Еще больше вражеских тяжеловооруженных частей продержаться достаточно долго, чтобы пробить наш боевой экран своими плазменными разрядами, а отряды самоубийц в упор обстреливают нас плазменными копьями, но они не смогут нас остановить. “Фенрис” стреляет с расстояния в четыре целых и шесть десятых километра и выводит из строя “Хеллборы” номер три и четыре нашей боковой батареи по левому борту, прежде чем сдохнуть. Окопавшаяся плазменная группа, которая которая так хорошо замаскировалась, что мы приблизились на расстояние одного и четырех десятых километра, прежде чем обнаружили ее, произвела одиночный выстрел, который пробил наш гусеничный щит и уничтожил две тележки из нашей подвески гусеничной системы, и пять средних роботов класса Сурт выскочили из узкого ущелья на расстоянии всего трех целых и двух десятых километра. Стены ущелья скрывают их от наших сенсоров, пока они фактически не вступят в бой, и их пятидесятисантиметровая плазменная пушка пробьет сорок целых шесть десятых метра брони нашего правого борта, прежде чем мы разнесем их в пух и прах, и даже когда погибнет последний Сурт, вражеские ракеты и снаряды будут обрушиваться на все, что движется.
Ад неумолимо движется вперед, а мы не человек и не машина. Мы — Человек-Машина, сокрушающая оборону противника и превращающая горные долины в дымящиеся пустоши. Наши вспомогательные элементы сминаются или отваливаются искалеченными, и часть нас знает, что еще множество наших товарищей-людей погибли, погибнут, или сейчас умирают в вопящей агонии или в пламени плазмы. Но для нас это значит не больше, чем глубокие, пылающие раны на наших собственных боках, и мы отказываемся останавливаться или сворачивать в сторону, потому что то, чего у нас нет, мы не передадим другому. Все, что остается людям и мельконианцам — это Долгая Тьма, и все, что нам остается — это сражаться, убивать и калечить, пока наша собственная тьма не поглотит нас.
Мы скорбим о гибели Команды Гарпия — Боло XXXIII/D-2075-HRP и капитана Джессики Адамс, — но, несмотря на боль от их потери, мы знаем, что успех врага означает и его уничтожение. Его ввели в заблуждение, вынудив сконцентрировать две трети своей огневой мощи против нашей диверсии, и поэтому мы радуемся ошибке Врага и удваиваем наши собственные усилия.
Мы разрушаем последнюю линию его главной позиции в оргии огня в упор и непрерывного кашля наших противопехотных установок. Рельсотроны обстреливают легкие вражеские AFV[8], пытающиеся вывести вспомогательный персонал, а остатки нашей бронетехники и пехоты следуют за нашим прорывом. Мы разворачиваемся, ложимся на курс три-пять-восемь и с грохотом пробиваемся сквозь дым, пыль и зловоние горящей вражеской плоти, а слева появляется Команда Джона, снова продвигаясь вровень с нами, когда мы переваливаем через последний гребень.
Нас встречает беспорядочный артиллерийский и ракетный огонь, но это все, что осталось у противника. Разведывательные дроны и спутники фиксируют дополнительные тяжелые подразделения, движущиеся к нам с востока, но они находятся на расстоянии семидесяти восьми целых и пяти десятых минут.

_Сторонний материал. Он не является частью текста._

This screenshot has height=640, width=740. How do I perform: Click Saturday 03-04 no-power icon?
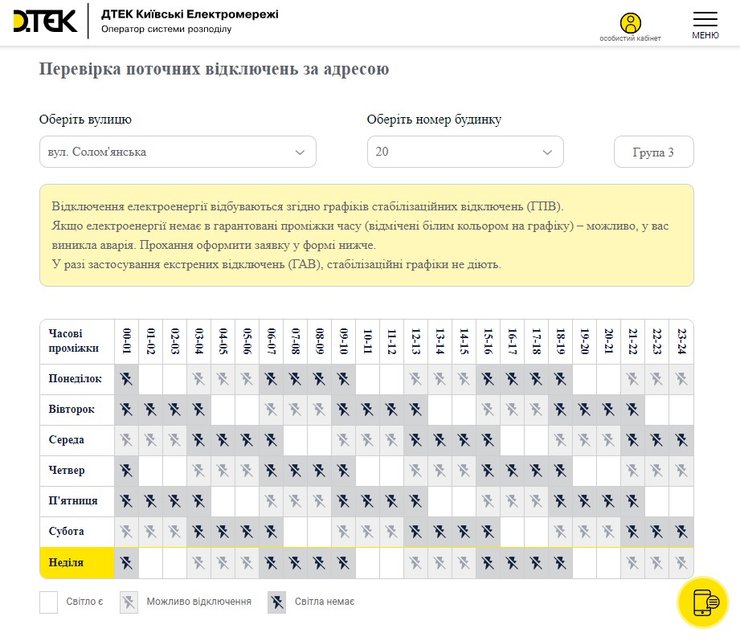(x=199, y=532)
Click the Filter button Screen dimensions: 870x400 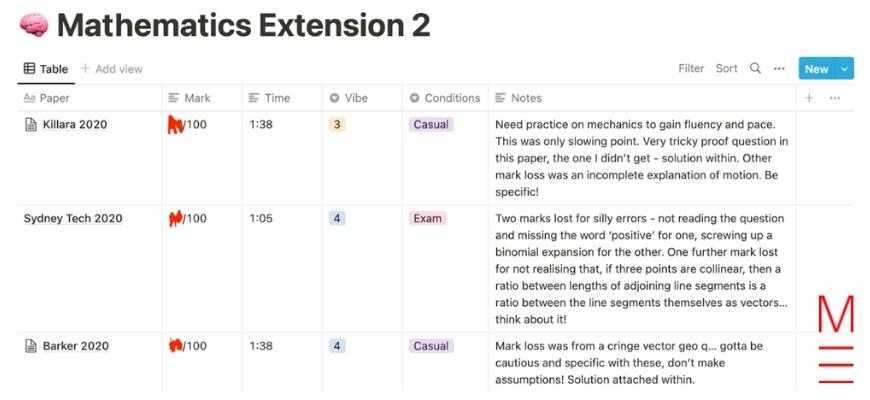pyautogui.click(x=691, y=68)
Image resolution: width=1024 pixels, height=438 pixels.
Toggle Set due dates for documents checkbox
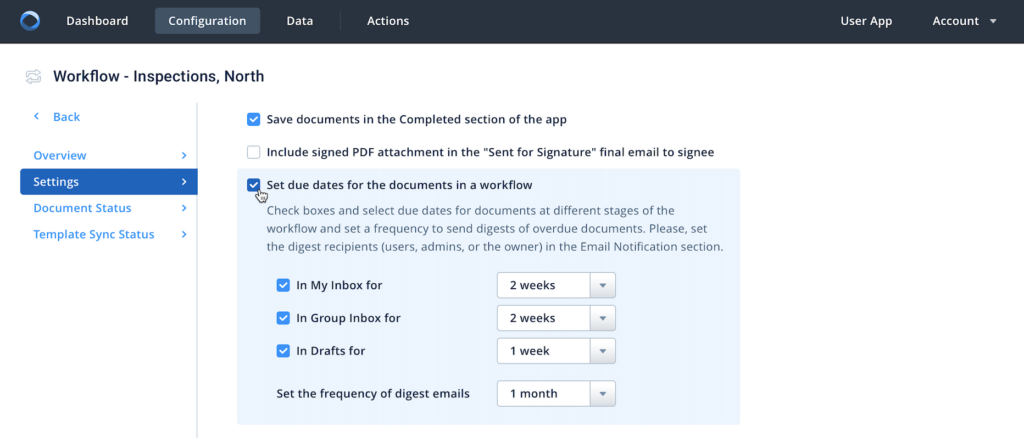click(254, 185)
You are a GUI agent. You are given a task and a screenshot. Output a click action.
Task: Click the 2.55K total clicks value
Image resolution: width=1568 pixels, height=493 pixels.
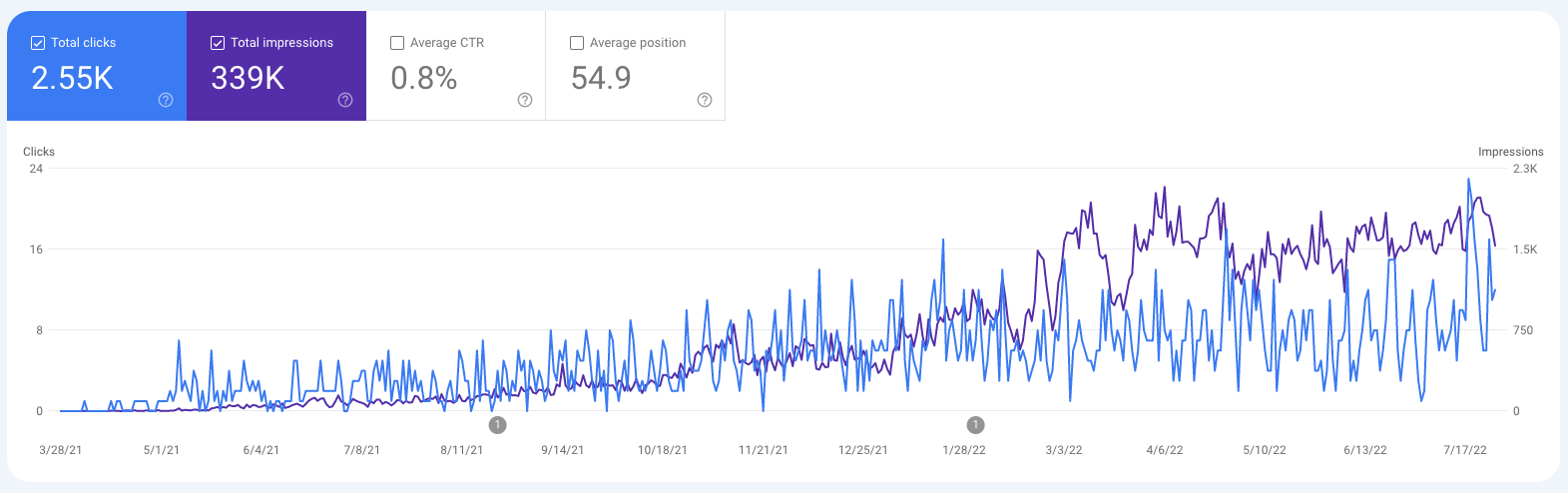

На данный момент в этой речной долине суетятся только обломки уже разрушенной нами обороны, в то время как легкие боевые машины, пехота и разбитые эскадрильи воздушно-десантных войск пытаются сплотиться и выстоять.
Но им уже поздно сопротивляться, потому что за ними мы видим город. Разведка оценивает его население чуть более чем в два миллиона, и мы совещаемся с Командой Джона по ОСРД. Выработка плана ведения огня занимает две целых шесть десятых секунды; затем наши главные батареи переходят в режим непрерывного огня, и каждую минуту из наших раскаленных добела стволов вырывается семьдесят восемь мегатонн плазмы. Несмотря на размеры нашей цели, нам требуется всего семьдесят шесть целых и пятьдесят одна сотая секунд, чтобы превратить ее в кучу совмещающихся огненных штормов, а затем мы продвигаемся дальше по склону, чтобы уничтожить остатки противника.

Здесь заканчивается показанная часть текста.